=== Data for this task ===
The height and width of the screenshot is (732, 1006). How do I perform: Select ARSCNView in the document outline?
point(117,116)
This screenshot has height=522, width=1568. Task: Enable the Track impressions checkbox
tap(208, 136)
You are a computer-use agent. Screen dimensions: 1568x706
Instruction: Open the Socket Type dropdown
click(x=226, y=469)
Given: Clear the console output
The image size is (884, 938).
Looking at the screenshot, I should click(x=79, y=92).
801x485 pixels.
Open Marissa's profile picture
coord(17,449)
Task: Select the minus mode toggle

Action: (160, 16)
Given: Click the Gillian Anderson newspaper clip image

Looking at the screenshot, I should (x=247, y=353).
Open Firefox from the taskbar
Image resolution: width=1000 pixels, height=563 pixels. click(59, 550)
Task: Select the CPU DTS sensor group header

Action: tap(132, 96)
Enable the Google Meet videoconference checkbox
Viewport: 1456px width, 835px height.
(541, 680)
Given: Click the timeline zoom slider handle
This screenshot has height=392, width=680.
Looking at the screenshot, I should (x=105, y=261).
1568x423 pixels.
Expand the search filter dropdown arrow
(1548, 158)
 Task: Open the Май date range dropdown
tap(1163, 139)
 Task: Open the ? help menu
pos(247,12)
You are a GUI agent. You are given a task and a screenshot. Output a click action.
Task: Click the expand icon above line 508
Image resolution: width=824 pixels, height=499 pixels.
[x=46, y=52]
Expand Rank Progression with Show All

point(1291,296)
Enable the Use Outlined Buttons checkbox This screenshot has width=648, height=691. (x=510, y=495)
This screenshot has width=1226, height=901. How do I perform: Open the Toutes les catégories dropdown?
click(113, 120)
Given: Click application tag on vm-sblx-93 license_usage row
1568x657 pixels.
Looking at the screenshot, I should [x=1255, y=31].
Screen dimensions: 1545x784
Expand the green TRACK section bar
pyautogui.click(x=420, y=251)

=== Written problem ===
Which lines in the entries above contain the word "perform", matching case exactly? Copy each of those lines in full.

=== Finished task ===
The height and width of the screenshot is (732, 1006). How do I perform: Select ARSCNView in the document outline?
This screenshot has width=1226, height=901. How do I perform: Open the Toutes les catégories dropdown?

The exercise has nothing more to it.